MereDintofPandiculation · 18/02/2021 13:01

She sounds as if she has capacity to make her own decisions, so if she wishes to go home she should. With capacity comes the responsibility for the results of those decisions. She won't be happy to go to a care home until she has established for herself that the alternative is untenable, so she probably does need "to get in a pickle".

If she has carers in 4 times a day, her story about how mobile she is will be blown. Carers have to write down a summary of what care they have given on each visit.

Don't get sucked into more than you are happy to provide.Remember what you commit to will be every week - you won't be able to go on holiday you won't be able to have a week off because you have flu.

Has she tried getting attendance allowance? It's not means tested. Do get advice on filling in the forms it helps if they use the correct phrasing. I think it's about £55 at the low rate.

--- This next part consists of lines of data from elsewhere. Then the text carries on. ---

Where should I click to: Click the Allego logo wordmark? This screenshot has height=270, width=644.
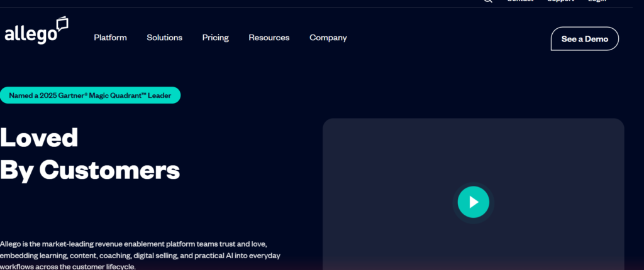[x=30, y=35]
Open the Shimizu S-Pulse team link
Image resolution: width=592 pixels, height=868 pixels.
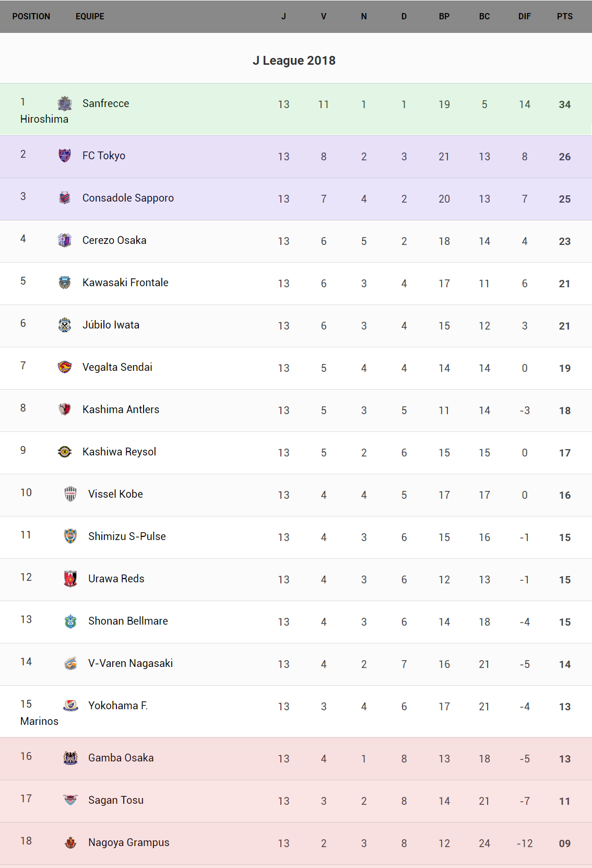click(x=127, y=536)
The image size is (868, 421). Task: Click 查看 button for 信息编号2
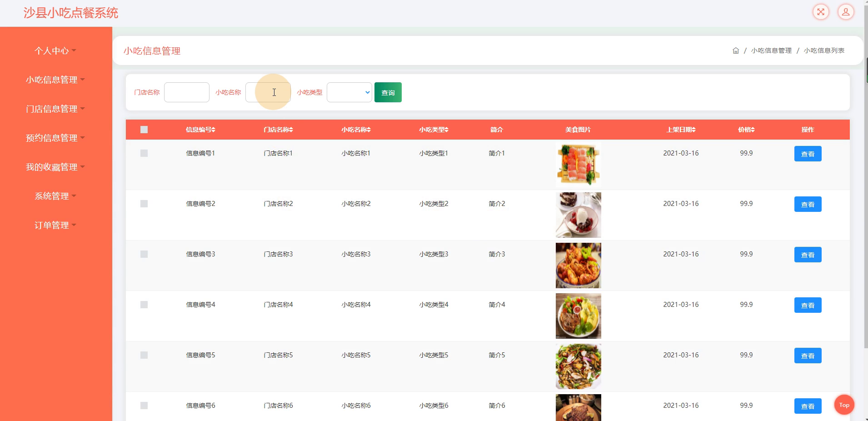[x=808, y=204]
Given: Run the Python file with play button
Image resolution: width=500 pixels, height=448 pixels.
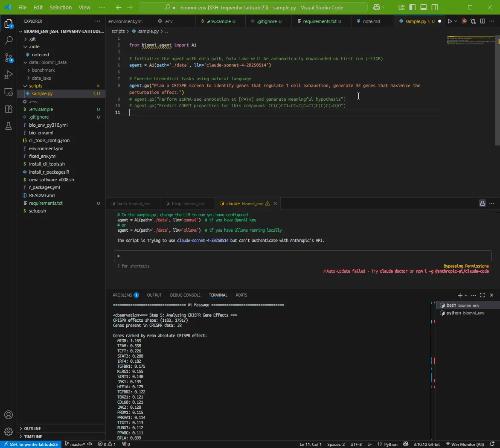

Funding - if she goes into a care home, her ownership of the house (which could be sold) will mean she has more than £23000 in savings and will have to fund herself until such time as her savings run down to £23000. While she is at home, the house is taken out of the equation so she may not have to pay all care costs herself.

It may seem harsh to "deny her the other of her life", but for her to live as she wishes would deny you a large chunk of your life.

Inextremis · 18/02/2021 13:06

I did it - I moved in with my 87 year old Dad and lived away from my husband (we live in Ireland, Dad was in the UK) - initially to help Dad recover from a hip replacement, but then he had a fall, had a leg amputated, was diagnosed with dementia and prostate cancer - and I ended up living there full time - eventually not being able to go out at all (for the last 2 years of Dad's life, he died when he was 91), because Dad couldn't be left alone. This was with a 4 x a day carer regime - he needed two people to operate a hoist to move him for toileting and to prevent pressure sores etc.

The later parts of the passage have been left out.